Exercise
Return, exactly as written, all lines from the line containing "Pauline et Pierre (102, 1050)" to the end of the entries below, with both ends included.

Data
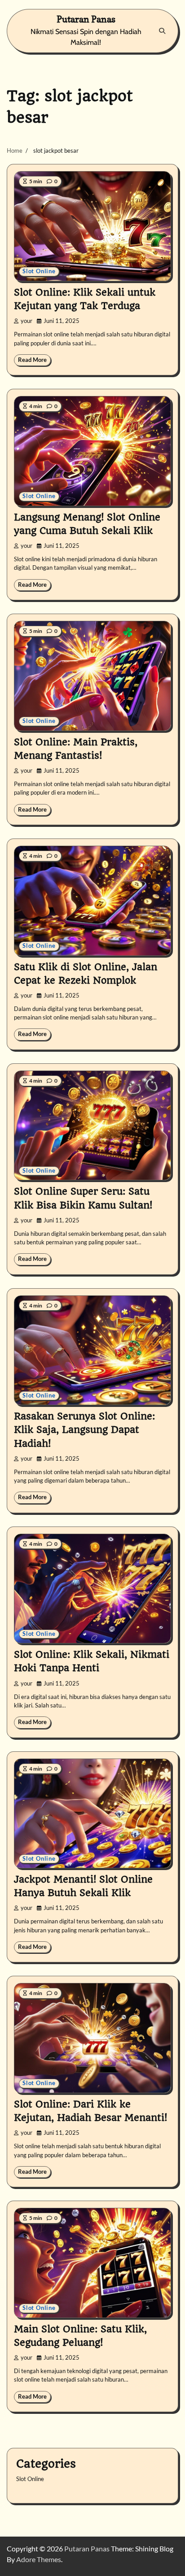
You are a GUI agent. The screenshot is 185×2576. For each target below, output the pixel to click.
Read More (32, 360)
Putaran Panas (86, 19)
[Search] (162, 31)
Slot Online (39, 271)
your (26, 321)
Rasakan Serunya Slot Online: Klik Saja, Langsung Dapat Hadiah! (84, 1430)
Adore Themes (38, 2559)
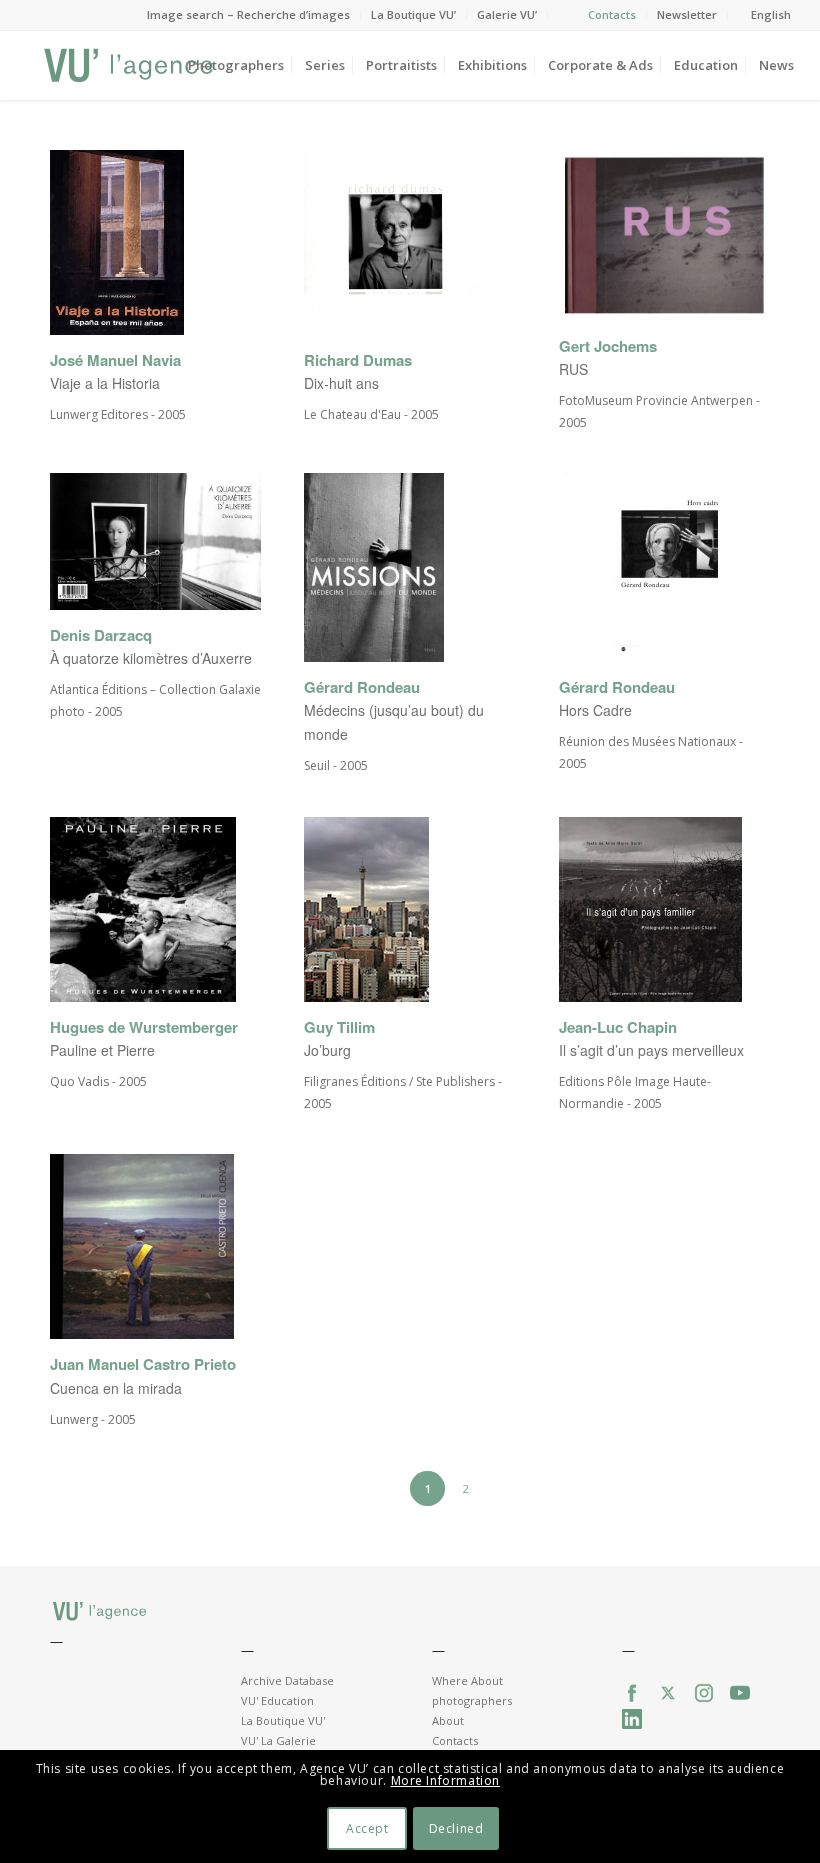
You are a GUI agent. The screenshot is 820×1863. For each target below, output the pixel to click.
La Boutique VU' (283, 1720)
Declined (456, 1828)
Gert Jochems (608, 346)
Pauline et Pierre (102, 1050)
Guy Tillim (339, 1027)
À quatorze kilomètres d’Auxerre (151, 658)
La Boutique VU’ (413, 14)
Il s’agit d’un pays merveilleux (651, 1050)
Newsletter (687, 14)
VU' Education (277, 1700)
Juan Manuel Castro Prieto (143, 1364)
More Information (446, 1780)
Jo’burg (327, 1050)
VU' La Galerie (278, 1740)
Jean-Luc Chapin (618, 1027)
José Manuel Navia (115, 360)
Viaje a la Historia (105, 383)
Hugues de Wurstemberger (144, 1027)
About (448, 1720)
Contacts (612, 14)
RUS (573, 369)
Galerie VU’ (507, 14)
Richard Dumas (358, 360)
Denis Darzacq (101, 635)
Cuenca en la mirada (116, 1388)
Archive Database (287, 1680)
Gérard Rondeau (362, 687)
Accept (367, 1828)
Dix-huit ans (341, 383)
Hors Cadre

Solved problem
Pauline et Pierre (102, 1050)
Guy Tillim (339, 1027)
À quatorze kilomètres d’Auxerre (151, 658)
La Boutique VU’ (413, 14)
Il s’agit d’un pays merveilleux (651, 1050)
Newsletter (687, 14)
VU' Education (277, 1700)
Juan Manuel Castro Prieto (143, 1364)
More Information (446, 1780)
Jo’burg (327, 1050)
VU' La Galerie (278, 1740)
Jean-Luc Chapin (618, 1027)
José Manuel Navia (115, 360)
Viaje a la Historia (105, 383)
Hugues de Wurstemberger (144, 1027)
About (448, 1720)
Contacts (612, 14)
RUS (573, 369)
Galerie VU’ (507, 14)
Richard Dumas (358, 360)
Denis Darzacq (101, 635)
Cuenca en la mirada (116, 1388)
Archive Database (287, 1680)
Gérard Rondeau (362, 687)
Accept (367, 1828)
Dix-huit ans (341, 383)
Hors Cadre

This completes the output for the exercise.